|
|
SleepingWolf
Paranoid (IV) InmateFrom: Insane since: Jul 2006
|
posted 12-01-2007 01:41
MySQL tables from my blog are full of characters I didn't ask for - such as couldnâ??t instead of couldn't.
Preliminary research indicates this results from cutting and pasting text from MS Word into the WordPress blog.
The blog text appears fine, but the tables show the crap as does the .sql backup file which is exported from myphpadmin.
MySQL is set to english utf - so it shouldn't be a coding issue. I can't use search and replace either because the replaced characters are not consistent....the same characters can replace a dash or a quote, and sometimes multiple characters replace one character.
Any ideas? This is not a problem now, but it would be a disaster if I needed to restore my site from a backup.
Nature & Travel Photography
Visit the Sleeping Wolves
|
hyperbole
Paranoid (IV) InmateFrom: Madison, Indiana Insane since: Aug 2000
|
posted 12-02-2007 06:04
Using MS Word to generate text is not a good idea. MircoSoft deliberately puts non-printable cahracters into the content of any word document to keep other companies from reading and writing Word documents.
If you want to create text which you will paste into your database use Notepad, WritePad or Write and be sure to store the file as a Text, ASCII, or Unicode Document. Don't use Text MS-DOS format
.
-- not necessarily stoned... just beautiful.
|
Tyberius Prime
Maniac (V) Mad Scientist with FinglongersFrom: Germany Insane since: Sep 2001
|
posted 12-02-2007 12:15
In the feature, copy text into notepad before adding it to Wordpress.

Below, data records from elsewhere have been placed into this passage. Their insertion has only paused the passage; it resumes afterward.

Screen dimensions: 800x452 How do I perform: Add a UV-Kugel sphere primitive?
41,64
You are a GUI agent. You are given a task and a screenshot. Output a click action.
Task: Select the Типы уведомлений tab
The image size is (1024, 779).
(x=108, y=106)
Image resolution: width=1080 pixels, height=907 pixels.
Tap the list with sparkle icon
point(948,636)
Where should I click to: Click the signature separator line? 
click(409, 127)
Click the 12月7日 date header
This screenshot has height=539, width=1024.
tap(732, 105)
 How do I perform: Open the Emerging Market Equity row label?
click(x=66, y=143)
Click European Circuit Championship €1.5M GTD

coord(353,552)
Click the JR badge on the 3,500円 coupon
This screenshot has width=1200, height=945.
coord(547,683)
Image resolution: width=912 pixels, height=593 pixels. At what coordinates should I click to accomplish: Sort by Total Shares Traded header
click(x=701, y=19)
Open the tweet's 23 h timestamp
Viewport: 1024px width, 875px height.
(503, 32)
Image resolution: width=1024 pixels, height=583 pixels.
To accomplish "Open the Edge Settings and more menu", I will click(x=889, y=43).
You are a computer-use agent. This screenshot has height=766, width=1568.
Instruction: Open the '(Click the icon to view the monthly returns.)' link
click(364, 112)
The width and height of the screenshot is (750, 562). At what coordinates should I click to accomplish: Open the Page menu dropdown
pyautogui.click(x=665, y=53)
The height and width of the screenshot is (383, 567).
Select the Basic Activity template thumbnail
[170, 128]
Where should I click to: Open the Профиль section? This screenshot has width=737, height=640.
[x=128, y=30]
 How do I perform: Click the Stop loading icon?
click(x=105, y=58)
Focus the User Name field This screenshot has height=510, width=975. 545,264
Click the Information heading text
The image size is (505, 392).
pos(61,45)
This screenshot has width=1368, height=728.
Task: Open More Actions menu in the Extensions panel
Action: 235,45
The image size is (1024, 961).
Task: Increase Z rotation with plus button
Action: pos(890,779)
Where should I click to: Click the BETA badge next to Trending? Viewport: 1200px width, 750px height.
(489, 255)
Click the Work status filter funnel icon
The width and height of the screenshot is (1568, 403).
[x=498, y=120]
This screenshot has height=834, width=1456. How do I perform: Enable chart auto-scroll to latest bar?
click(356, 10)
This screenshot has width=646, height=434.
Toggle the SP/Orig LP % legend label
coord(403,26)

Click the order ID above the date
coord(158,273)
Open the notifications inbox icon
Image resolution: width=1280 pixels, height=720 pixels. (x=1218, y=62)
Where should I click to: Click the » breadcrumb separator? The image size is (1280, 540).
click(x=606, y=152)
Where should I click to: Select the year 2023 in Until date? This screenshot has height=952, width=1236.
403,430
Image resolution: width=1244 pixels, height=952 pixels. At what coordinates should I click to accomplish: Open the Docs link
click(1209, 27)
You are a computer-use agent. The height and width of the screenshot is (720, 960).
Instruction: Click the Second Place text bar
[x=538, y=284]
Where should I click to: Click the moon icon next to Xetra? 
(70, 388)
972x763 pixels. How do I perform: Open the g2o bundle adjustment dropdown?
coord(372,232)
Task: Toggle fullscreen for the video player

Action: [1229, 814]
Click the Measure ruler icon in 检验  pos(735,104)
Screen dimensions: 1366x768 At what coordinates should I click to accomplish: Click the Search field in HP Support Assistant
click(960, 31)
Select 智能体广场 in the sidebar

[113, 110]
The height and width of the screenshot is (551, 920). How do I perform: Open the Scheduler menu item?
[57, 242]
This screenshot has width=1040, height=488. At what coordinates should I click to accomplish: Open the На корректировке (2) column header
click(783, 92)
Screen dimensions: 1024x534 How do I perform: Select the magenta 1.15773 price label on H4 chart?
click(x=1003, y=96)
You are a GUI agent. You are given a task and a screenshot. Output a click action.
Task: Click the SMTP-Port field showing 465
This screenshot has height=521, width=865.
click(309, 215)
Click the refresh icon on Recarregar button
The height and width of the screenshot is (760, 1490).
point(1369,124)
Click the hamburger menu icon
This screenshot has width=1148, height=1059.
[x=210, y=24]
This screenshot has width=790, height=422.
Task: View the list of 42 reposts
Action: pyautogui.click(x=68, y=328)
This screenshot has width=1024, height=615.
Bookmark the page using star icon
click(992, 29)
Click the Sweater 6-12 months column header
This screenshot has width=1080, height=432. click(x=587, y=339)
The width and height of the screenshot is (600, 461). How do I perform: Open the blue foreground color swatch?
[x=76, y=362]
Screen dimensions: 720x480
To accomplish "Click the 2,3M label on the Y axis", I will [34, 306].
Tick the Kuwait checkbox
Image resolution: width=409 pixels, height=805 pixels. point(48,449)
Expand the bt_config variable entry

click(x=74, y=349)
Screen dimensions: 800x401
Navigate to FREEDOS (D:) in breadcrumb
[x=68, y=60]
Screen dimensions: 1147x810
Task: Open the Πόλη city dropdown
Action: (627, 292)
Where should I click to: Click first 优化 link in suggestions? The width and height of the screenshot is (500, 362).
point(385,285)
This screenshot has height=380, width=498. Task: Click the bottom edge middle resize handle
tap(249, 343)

As for your tables: if you can't do search and replace your're
pretty much down to "fix by hand".
As a coder, you could whip up a dictionary approach that makes
an educated guess at what character to use... but it's not going to
be 100% reliable.
Are you sure your're opening your exports as unicode - perhaps
the trouble is simply your phpmyadmin declaring the data to be
non-unicode, and that leading to these strange characters in the browser...
So long,
->Tyberius Prime
|
SleepingWolf
Paranoid (IV) InmateFrom: Insane since: Jul 2006
|
posted 12-02-2007 18:05
Thanks guys - yep, don't worry I will be cutting and pasting from Word into notepad first , and then from notepad to WordPress. I was aware of the junk Word adds to pure text but just didn't think of the implications.
As for the restore - I did find this plugin - I'll keep it for that sad day when I need to restore the database.
I'm going to install some form of WAMP and test it locally beforehand. Worst case scenario will be search and replace.
http://g30rg3x.com/utf8-database-converter/
Honestly, I don't like the idea of the plugin, would rather do it manually, but I will test it and hang on to it.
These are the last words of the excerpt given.